Release Date: April 2016
I received a copy of this novel in exchange for an honest review.
The New York Times bestselling author of Too Dangerous for a Lady returns with another roguishly delicious Regency romance…
Since being widowed two years ago, Kitty Cateril has been trapped in her late husband’s home, where she is expected to mourn forever. Desperate to escape, Kitty will consider any option—even a hasty marriage to a stranger with no intention of abandoning his bachelor ways.
London life suits Beau Braydon, especially his work keeping Britain safe. So when he inherits the title of Viscount Dauntry, he has no intention of resettling on a rural estate. He can’t resist the opportunity to marry a sensible widow who can manage Beauchamp Abbey for him—until he realizes Kitty is more than he bargained for…

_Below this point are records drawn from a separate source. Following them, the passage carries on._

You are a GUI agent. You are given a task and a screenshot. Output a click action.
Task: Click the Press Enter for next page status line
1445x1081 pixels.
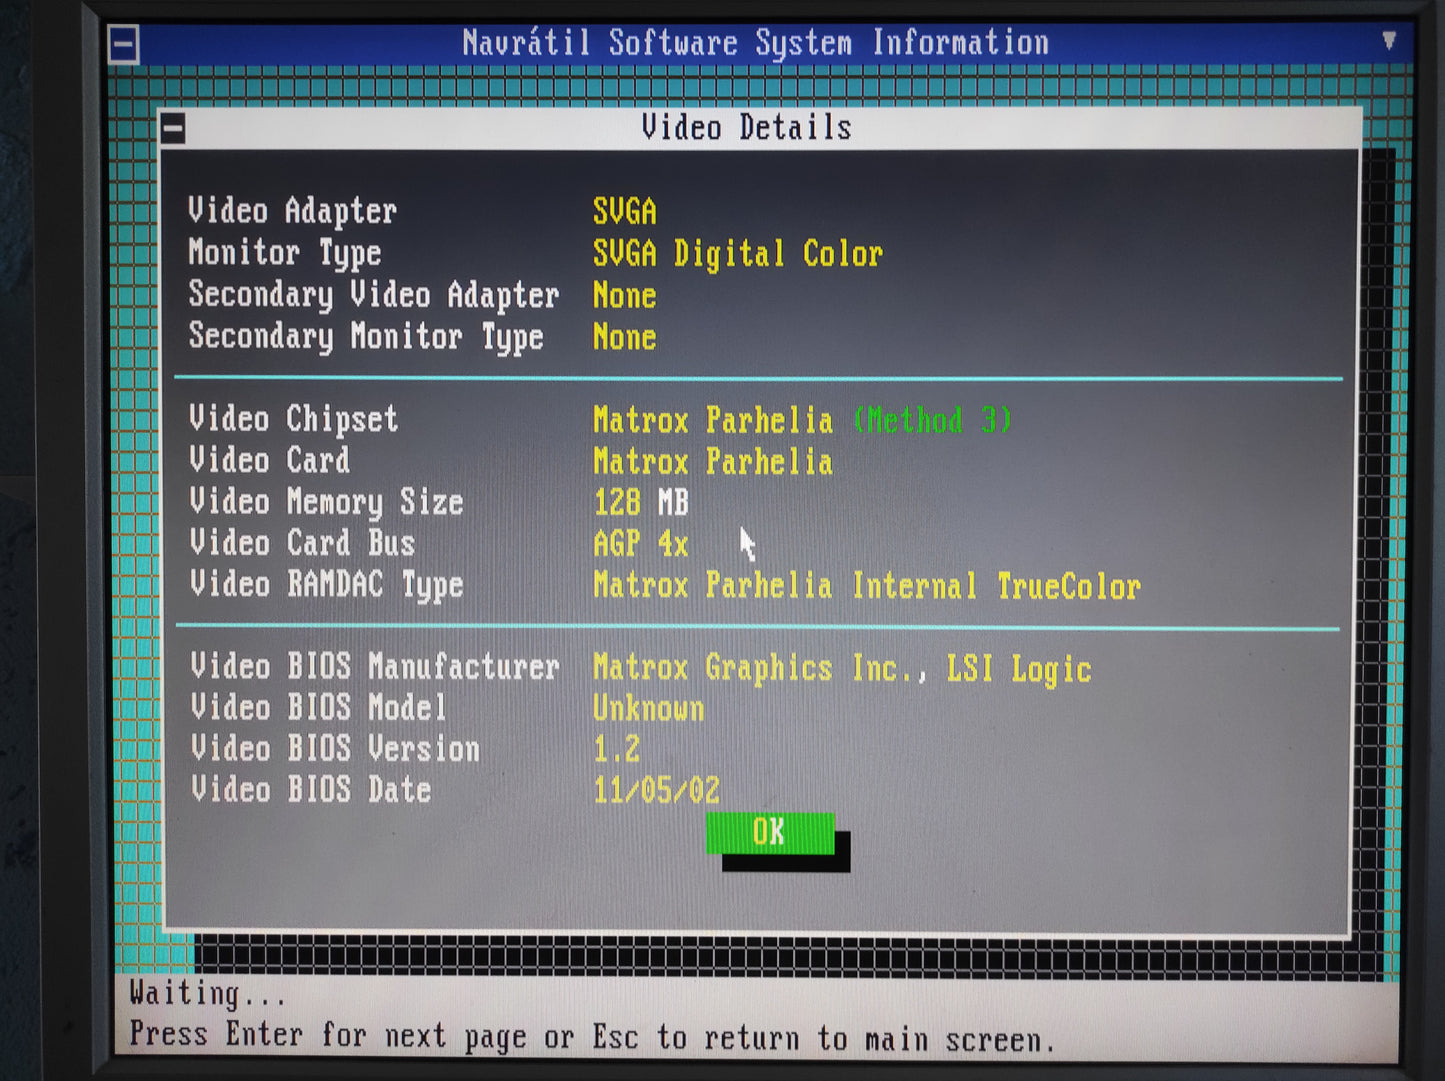pyautogui.click(x=592, y=1038)
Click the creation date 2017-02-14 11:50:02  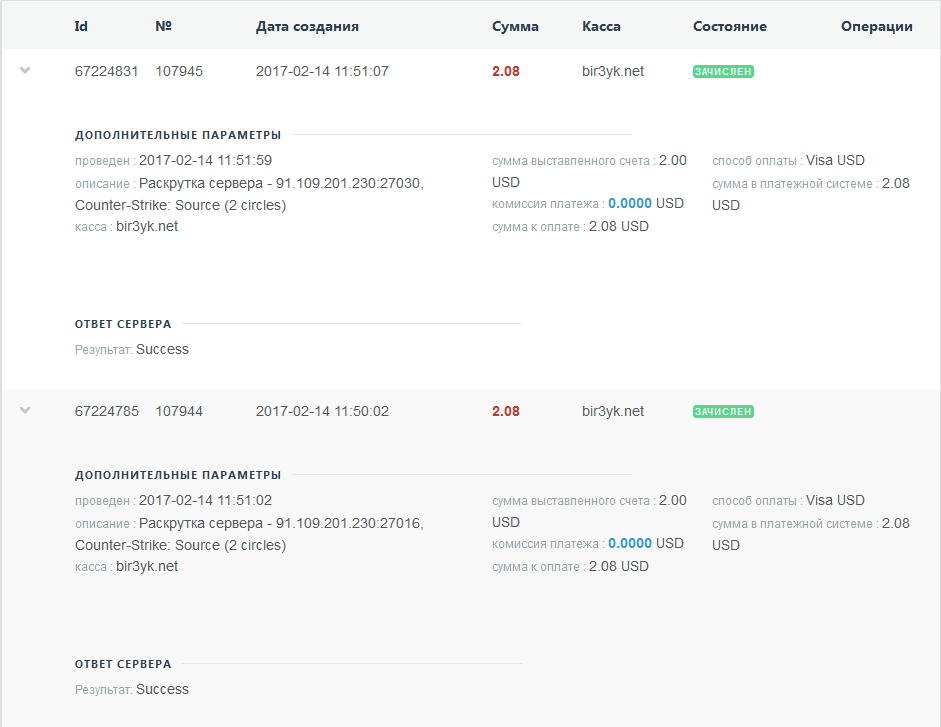click(x=322, y=411)
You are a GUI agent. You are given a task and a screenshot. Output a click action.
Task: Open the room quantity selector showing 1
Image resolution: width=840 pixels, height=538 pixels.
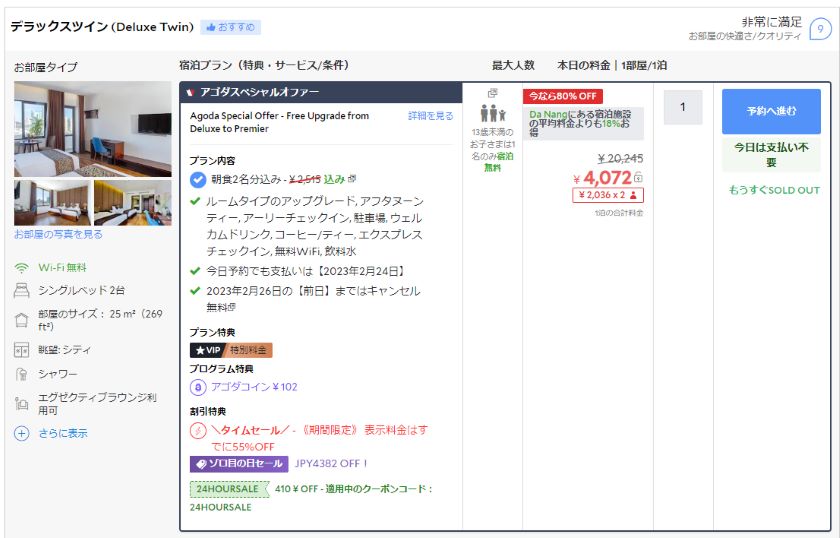[x=683, y=107]
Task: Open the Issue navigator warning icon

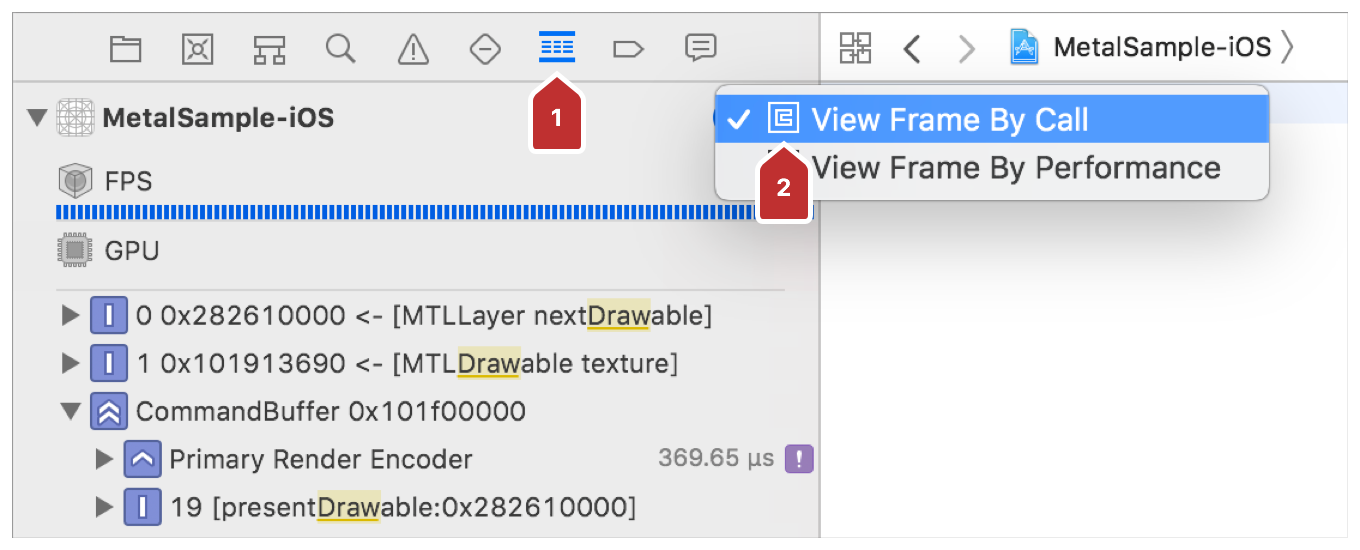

Before Kitty and Dauntry can adjust to each other, a threat to the royal family takes them to London. Soon someone is determined to prevent Dauntry from exposing the villain, and secrets in Kitty’s past threaten their growing love…
I often complain when romances are too heavy on adult content and too light on plot. Many women (myself included) love a good, juicy romance—the sidelong glances, the unexpected kisses, the final moment when the couple reveals their feelings. However, a lot of those novels fall short on plot. It seems we must trade love for a story that sparks those synapses and raises our interest. This novel is exactly the opposite. In fact, classifying it as historical romance is an injustice because it diminishes the complex storyline with an often cheesy genre title. Jo Beverley has constructed a tight plot with real history, those details that make any historical novel feel like actual history. It’s a meal of history with a side of romance, and I truly enjoyed it.
Though a bit slow at times, the novel felt like a Jane Austen novel. The characters have that subtle dialogue that requires reading beneath the surface and a quick wit. There is a great deal of “philosophizing” about the dynamics between mothers and sons that definitely translates to theme. The politics gives a great view into the intricacies of nineteenth-century government in Great Britain.